L-cysteine/d,L-homocysteine-regulated ileum motility via system L and B°,+ transporter: Modification by inhibitors of hydrogen sulfide synthesis and dietary treatments

Previous studies including ours demonstrated that l-cysteine treatments decreased motility in gastrointestinal tissues including the ileum via hydrogen sulfide (H2S), which is formed from sulfur-containing amino acids such as l-cysteine and l-homocysteine. However, the amino acid transport systems involved in l-cysteine/l-homocysteine-induced responses have not yet been elucidated in detail; therefore, we investigated these systems pharmacologically by measuring electrical stimulation (ES)-induced contractions with amino acids in mouse ileum preparations. The treatments with l-cysteine and d,l-homocysteine inhibited ES-induced contractions in ileum preparations from fasted mice, and these responses were decreased by the treatment with 2-aminobicyclo[2.2.1]heptane-2-carboxylate (BCH), an inhibitor of systems L and B°,+. The results obtained using ileum preparations and a model cell line (PC12 cells) with various amino acids and BCH showed that not only l-cysteine, but also aminooxyacetic acid and d,l-propargylglycine, which act as H2S synthesis inhibitors, appeared to be taken up by these preparations/cells in L and B°,+ system-dependent manners.

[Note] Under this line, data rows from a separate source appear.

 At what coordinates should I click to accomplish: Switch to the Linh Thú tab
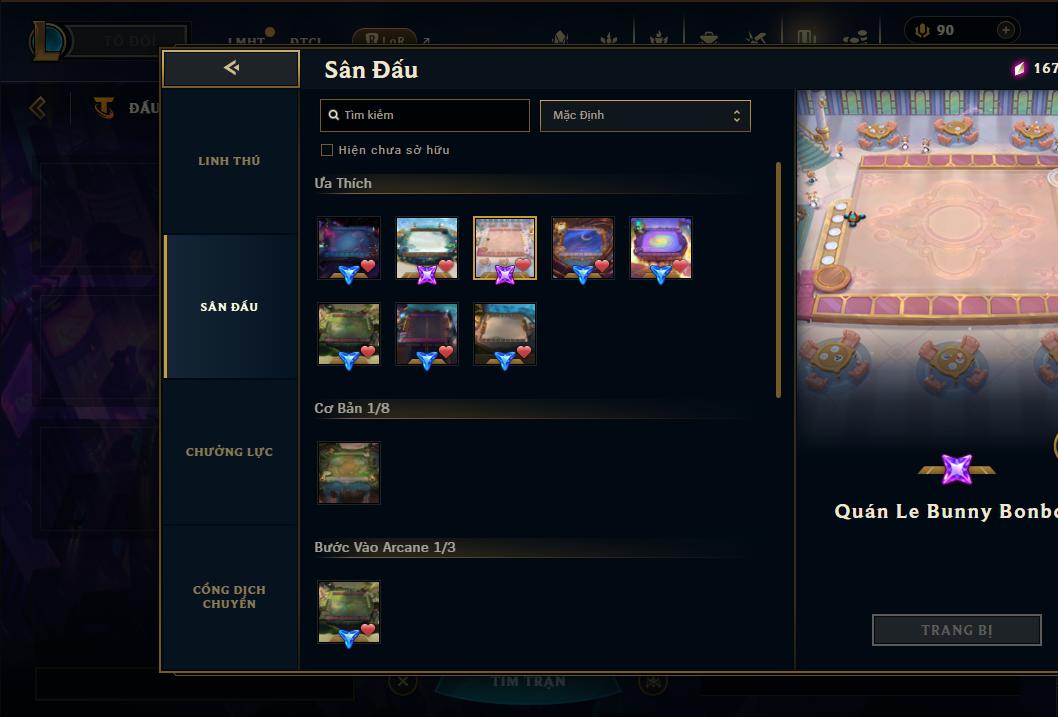(229, 161)
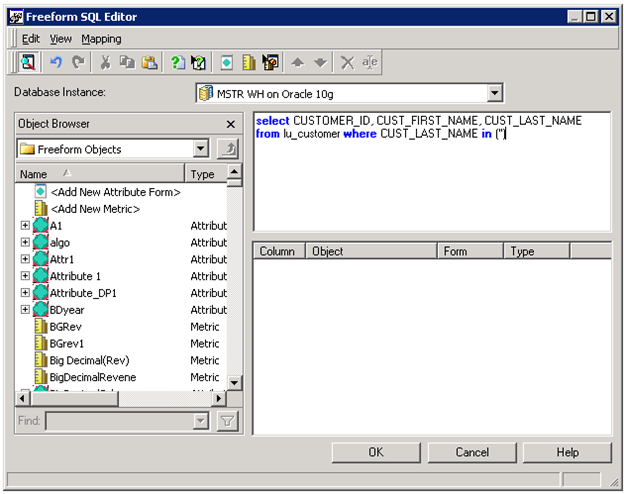The width and height of the screenshot is (624, 494).
Task: Open the Mapping menu
Action: [101, 39]
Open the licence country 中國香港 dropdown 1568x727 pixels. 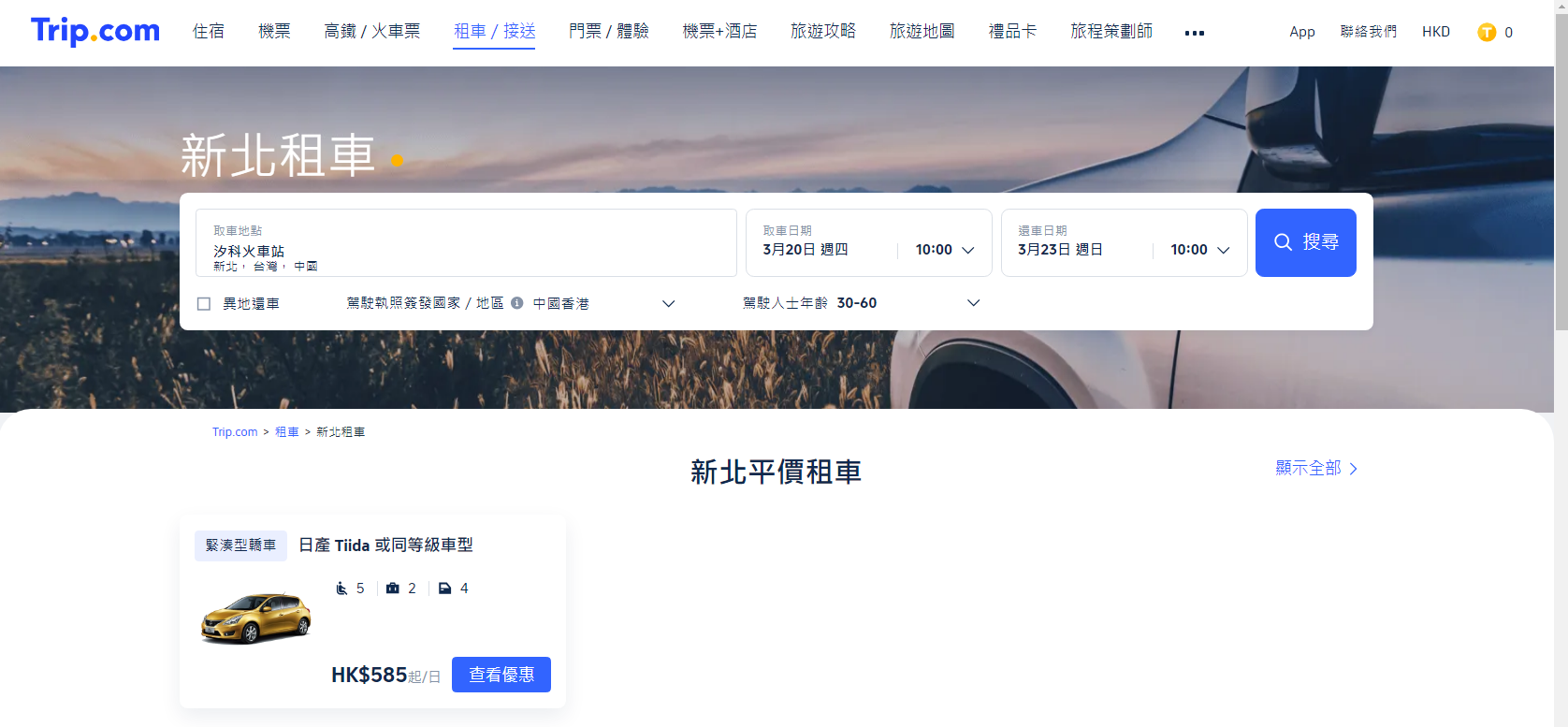603,303
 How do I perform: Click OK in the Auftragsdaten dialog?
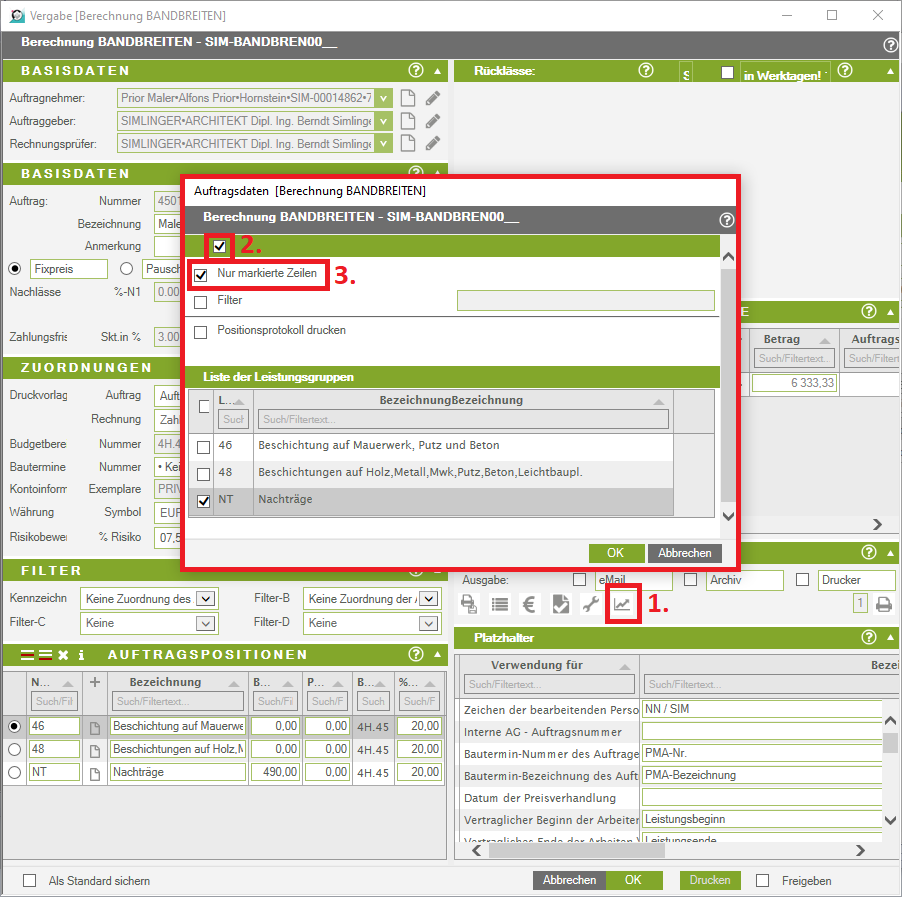pyautogui.click(x=615, y=553)
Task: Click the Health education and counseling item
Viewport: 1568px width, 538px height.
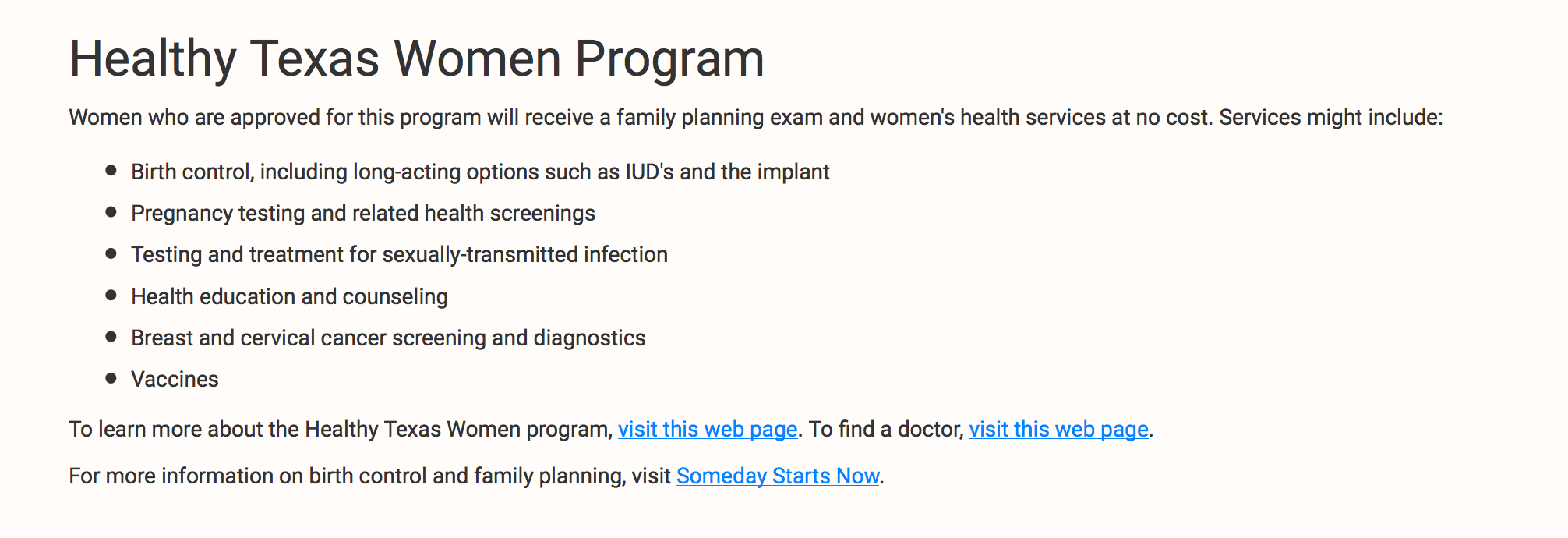Action: [289, 297]
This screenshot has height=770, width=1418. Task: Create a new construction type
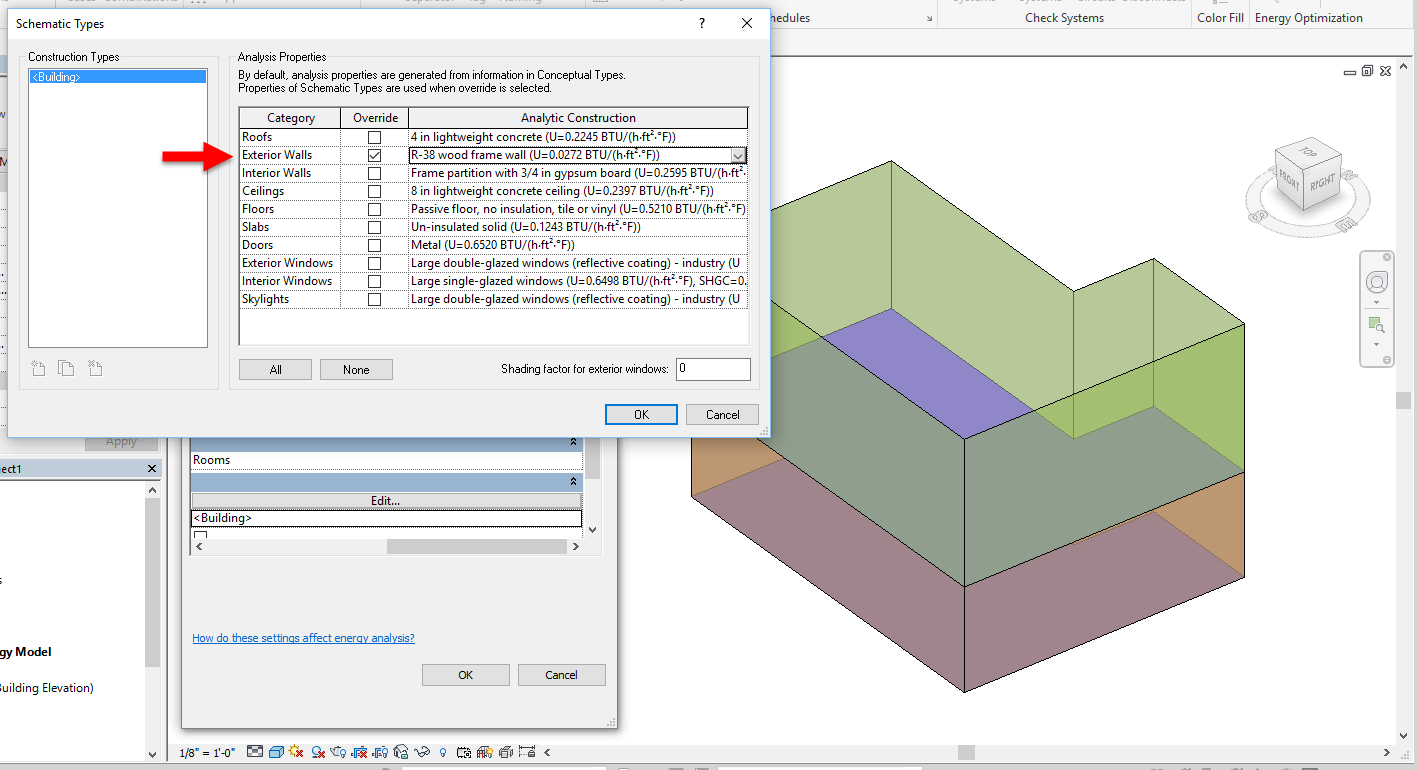[37, 368]
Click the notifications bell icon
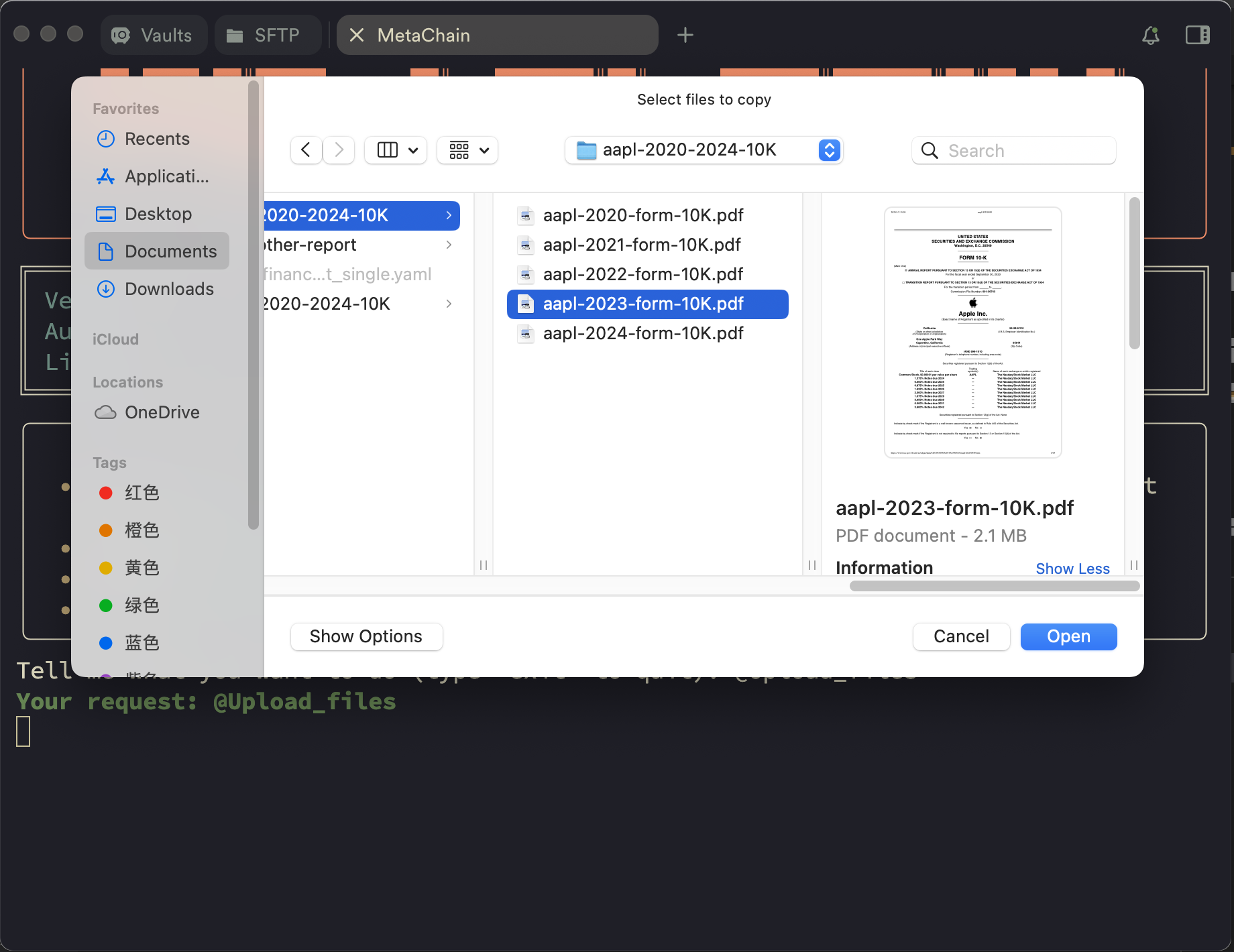1234x952 pixels. 1151,35
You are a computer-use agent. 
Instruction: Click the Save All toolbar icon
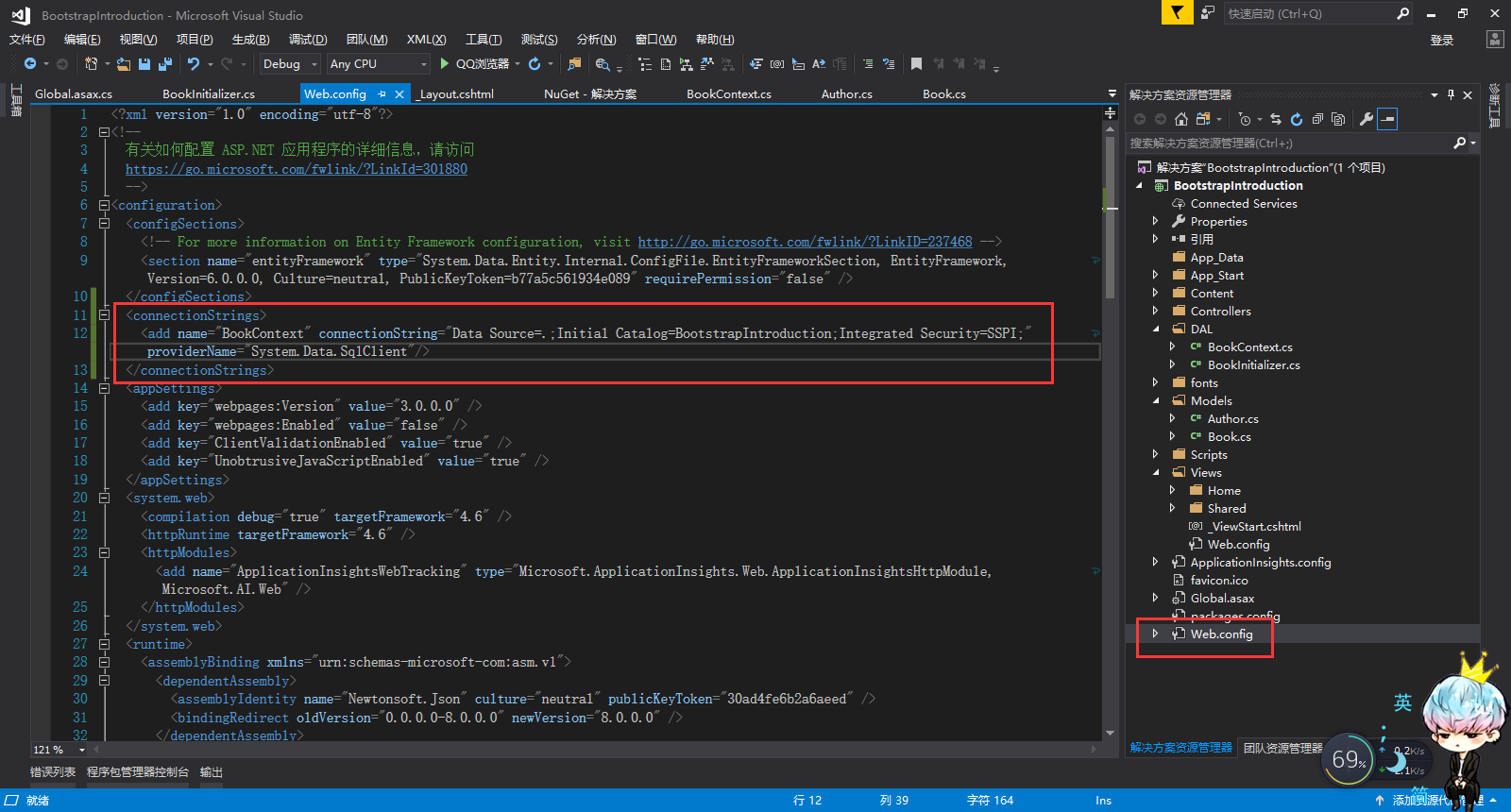click(165, 64)
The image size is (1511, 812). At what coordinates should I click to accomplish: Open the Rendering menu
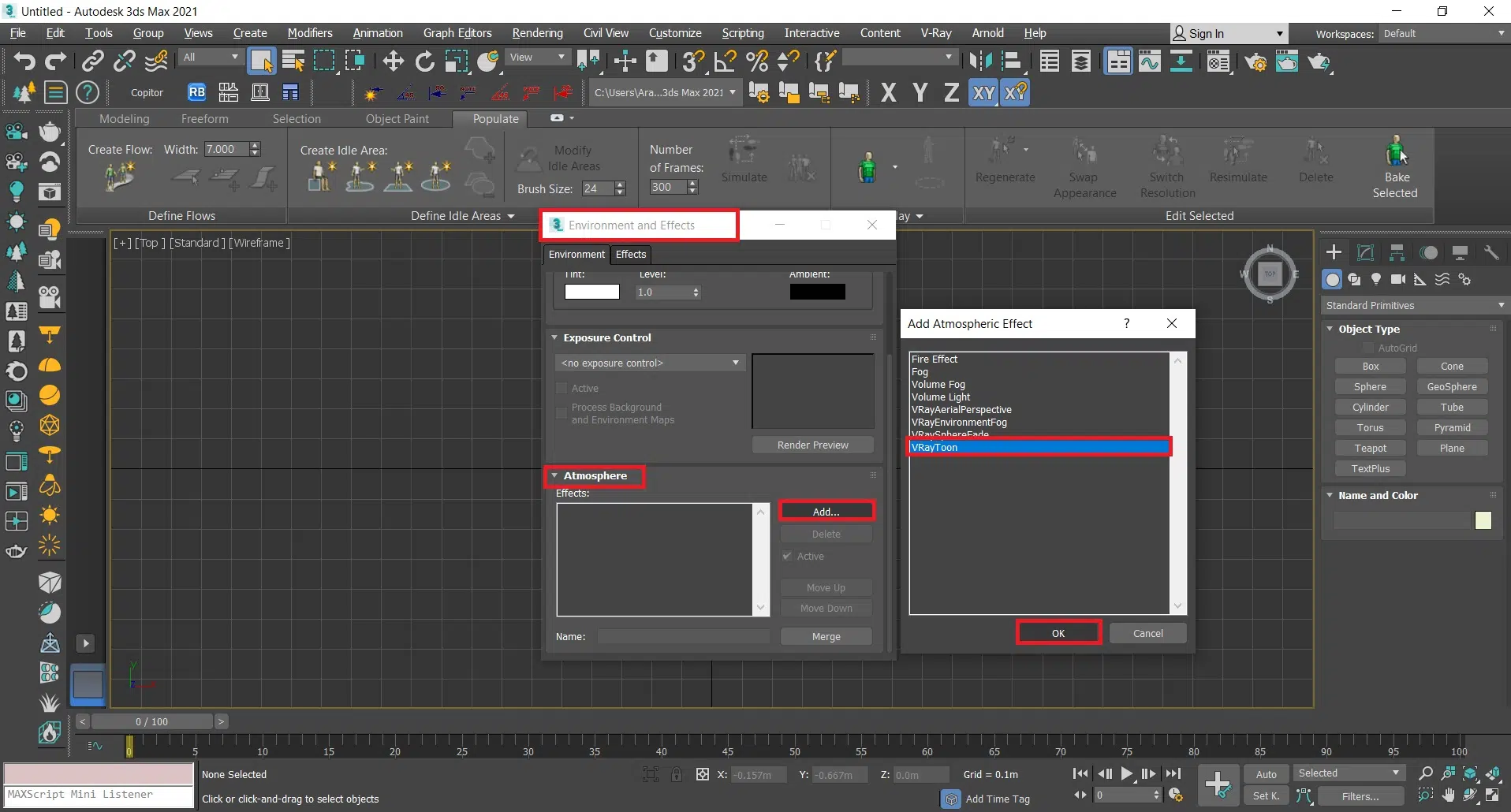click(537, 33)
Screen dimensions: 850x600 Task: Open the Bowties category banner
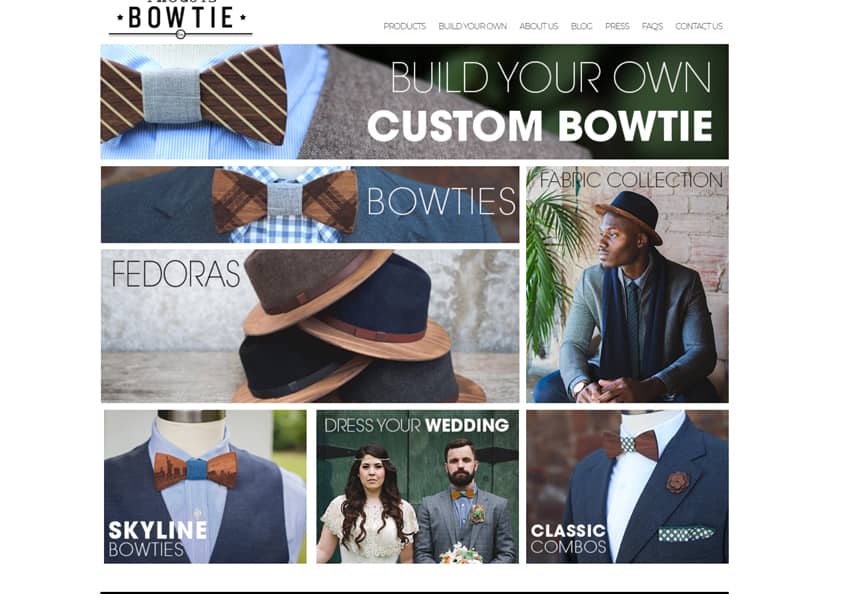(x=310, y=204)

The l-cysteine and d,l-homocysteine responses were delayed and abolished, respectively, in ileum preparations from fed mice. Our results suggested that the regulation of ileum motility by l-cysteine and d,l-homocysteine was dependent on BCH-sensitive systems, and varied depending on feeding in mice. Therefore, the effects of aminooxyacetic acid and d,l-propargylglycine on transport systems need to be considered in pharmacological analyses.